**PROMPT**
Output every entry verbatim.

----

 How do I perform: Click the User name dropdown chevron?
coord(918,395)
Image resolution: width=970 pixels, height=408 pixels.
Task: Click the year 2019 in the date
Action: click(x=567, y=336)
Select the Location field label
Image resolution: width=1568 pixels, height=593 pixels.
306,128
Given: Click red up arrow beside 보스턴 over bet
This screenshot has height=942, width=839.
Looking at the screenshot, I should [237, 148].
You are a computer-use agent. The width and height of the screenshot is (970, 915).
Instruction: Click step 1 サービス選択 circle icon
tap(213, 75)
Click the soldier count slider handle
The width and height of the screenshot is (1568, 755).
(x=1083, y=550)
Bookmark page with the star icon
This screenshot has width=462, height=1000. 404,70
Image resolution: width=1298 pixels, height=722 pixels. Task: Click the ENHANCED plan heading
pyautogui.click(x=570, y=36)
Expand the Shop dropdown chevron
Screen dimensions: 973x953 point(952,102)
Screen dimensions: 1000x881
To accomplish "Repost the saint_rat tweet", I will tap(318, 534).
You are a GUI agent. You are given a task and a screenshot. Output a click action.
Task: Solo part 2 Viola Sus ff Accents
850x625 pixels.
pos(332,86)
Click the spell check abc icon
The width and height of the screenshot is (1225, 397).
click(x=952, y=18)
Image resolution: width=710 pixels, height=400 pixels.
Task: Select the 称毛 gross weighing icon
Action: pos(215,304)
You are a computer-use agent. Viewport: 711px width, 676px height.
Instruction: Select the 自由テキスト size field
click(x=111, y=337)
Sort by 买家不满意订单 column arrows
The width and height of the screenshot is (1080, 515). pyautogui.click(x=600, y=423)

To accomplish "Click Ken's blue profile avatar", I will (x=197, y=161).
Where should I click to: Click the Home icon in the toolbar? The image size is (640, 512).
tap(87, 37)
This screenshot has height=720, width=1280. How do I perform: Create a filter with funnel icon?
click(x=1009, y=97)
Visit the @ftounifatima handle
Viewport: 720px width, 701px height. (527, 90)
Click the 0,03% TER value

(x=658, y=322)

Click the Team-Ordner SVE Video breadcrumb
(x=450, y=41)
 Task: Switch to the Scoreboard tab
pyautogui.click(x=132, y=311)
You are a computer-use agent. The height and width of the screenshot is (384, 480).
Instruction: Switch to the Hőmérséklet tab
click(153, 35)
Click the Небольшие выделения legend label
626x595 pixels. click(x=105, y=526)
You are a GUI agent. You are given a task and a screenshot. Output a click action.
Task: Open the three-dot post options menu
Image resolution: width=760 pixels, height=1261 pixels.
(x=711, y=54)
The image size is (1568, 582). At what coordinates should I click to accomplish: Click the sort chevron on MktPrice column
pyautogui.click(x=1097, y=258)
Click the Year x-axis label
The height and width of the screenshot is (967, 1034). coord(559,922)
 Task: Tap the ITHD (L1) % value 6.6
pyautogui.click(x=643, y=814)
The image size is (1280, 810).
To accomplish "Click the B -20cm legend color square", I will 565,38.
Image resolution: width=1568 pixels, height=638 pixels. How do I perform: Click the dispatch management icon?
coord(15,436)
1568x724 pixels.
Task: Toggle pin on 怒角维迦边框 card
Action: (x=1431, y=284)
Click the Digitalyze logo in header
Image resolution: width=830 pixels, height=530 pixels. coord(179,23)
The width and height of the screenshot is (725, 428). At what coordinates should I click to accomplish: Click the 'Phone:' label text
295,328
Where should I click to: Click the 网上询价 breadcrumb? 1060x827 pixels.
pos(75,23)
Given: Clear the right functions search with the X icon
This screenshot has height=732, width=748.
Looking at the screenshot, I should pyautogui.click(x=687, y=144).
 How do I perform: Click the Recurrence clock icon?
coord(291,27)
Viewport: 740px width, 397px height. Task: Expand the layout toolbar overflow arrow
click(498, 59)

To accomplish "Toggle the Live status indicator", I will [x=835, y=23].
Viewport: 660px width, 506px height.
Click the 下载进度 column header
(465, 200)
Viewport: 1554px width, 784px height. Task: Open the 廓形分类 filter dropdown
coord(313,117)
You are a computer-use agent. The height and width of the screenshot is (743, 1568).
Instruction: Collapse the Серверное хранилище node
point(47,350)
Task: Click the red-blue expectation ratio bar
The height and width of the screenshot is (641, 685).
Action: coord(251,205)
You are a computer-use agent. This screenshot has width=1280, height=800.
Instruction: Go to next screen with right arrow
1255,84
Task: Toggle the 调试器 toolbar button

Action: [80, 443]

----

**REPLY TO THE EXERCISE**
 How do I perform: Click the User name dropdown chevron?
coord(918,395)
Image resolution: width=970 pixels, height=408 pixels.
Task: Click the year 2019 in the date
Action: click(x=567, y=336)
Select the Location field label
Image resolution: width=1568 pixels, height=593 pixels.
306,128
Given: Click red up arrow beside 보스턴 over bet
This screenshot has height=942, width=839.
Looking at the screenshot, I should [237, 148].
You are a computer-use agent. The width and height of the screenshot is (970, 915).
Instruction: Click step 1 サービス選択 circle icon
tap(213, 75)
Click the soldier count slider handle
The width and height of the screenshot is (1568, 755).
(x=1083, y=550)
Bookmark page with the star icon
This screenshot has width=462, height=1000. 404,70
Image resolution: width=1298 pixels, height=722 pixels. Task: Click the ENHANCED plan heading
pyautogui.click(x=570, y=36)
Expand the Shop dropdown chevron
Screen dimensions: 973x953 point(952,102)
Screen dimensions: 1000x881
To accomplish "Repost the saint_rat tweet", I will tap(318, 534).
You are a GUI agent. You are given a task and a screenshot. Output a click action.
Task: Solo part 2 Viola Sus ff Accents
850x625 pixels.
pos(332,86)
Click the spell check abc icon
The width and height of the screenshot is (1225, 397).
click(x=952, y=18)
Image resolution: width=710 pixels, height=400 pixels.
Task: Select the 称毛 gross weighing icon
Action: pos(215,304)
You are a computer-use agent. Viewport: 711px width, 676px height.
Instruction: Select the 自由テキスト size field
click(x=111, y=337)
Sort by 买家不满意订单 column arrows
The width and height of the screenshot is (1080, 515). pyautogui.click(x=600, y=423)

To accomplish "Click Ken's blue profile avatar", I will (x=197, y=161).
Where should I click to: Click the Home icon in the toolbar? The image size is (640, 512).
tap(87, 37)
This screenshot has height=720, width=1280. How do I perform: Create a filter with funnel icon?
click(x=1009, y=97)
Visit the @ftounifatima handle
Viewport: 720px width, 701px height. (527, 90)
Click the 0,03% TER value

(x=658, y=322)

Click the Team-Ordner SVE Video breadcrumb
(x=450, y=41)
 Task: Switch to the Scoreboard tab
pyautogui.click(x=132, y=311)
You are a computer-use agent. The height and width of the screenshot is (384, 480).
Instruction: Switch to the Hőmérséklet tab
click(153, 35)
Click the Небольшие выделения legend label
626x595 pixels. click(x=105, y=526)
You are a GUI agent. You are given a task and a screenshot. Output a click action.
Task: Open the three-dot post options menu
Image resolution: width=760 pixels, height=1261 pixels.
(x=711, y=54)
The image size is (1568, 582). At what coordinates should I click to accomplish: Click the sort chevron on MktPrice column
pyautogui.click(x=1097, y=258)
Click the Year x-axis label
The height and width of the screenshot is (967, 1034). coord(559,922)
 Task: Tap the ITHD (L1) % value 6.6
pyautogui.click(x=643, y=814)
The image size is (1280, 810).
To accomplish "Click the B -20cm legend color square", I will 565,38.
Image resolution: width=1568 pixels, height=638 pixels. How do I perform: Click the dispatch management icon?
coord(15,436)
1568x724 pixels.
Task: Toggle pin on 怒角维迦边框 card
Action: (x=1431, y=284)
Click the Digitalyze logo in header
Image resolution: width=830 pixels, height=530 pixels. coord(179,23)
The width and height of the screenshot is (725, 428). At what coordinates should I click to accomplish: Click the 'Phone:' label text
295,328
Where should I click to: Click the 网上询价 breadcrumb? 1060x827 pixels.
pos(75,23)
Given: Clear the right functions search with the X icon
This screenshot has height=732, width=748.
Looking at the screenshot, I should pyautogui.click(x=687, y=144).
 How do I perform: Click the Recurrence clock icon?
coord(291,27)
Viewport: 740px width, 397px height. Task: Expand the layout toolbar overflow arrow
click(498, 59)

To accomplish "Toggle the Live status indicator", I will [x=835, y=23].
Viewport: 660px width, 506px height.
Click the 下载进度 column header
(465, 200)
Viewport: 1554px width, 784px height. Task: Open the 廓形分类 filter dropdown
coord(313,117)
You are a computer-use agent. The height and width of the screenshot is (743, 1568).
Instruction: Collapse the Серверное хранилище node
point(47,350)
Task: Click the red-blue expectation ratio bar
The height and width of the screenshot is (641, 685).
Action: coord(251,205)
You are a computer-use agent. This screenshot has width=1280, height=800.
Instruction: Go to next screen with right arrow
1255,84
Task: Toggle the 调试器 toolbar button

Action: [80, 443]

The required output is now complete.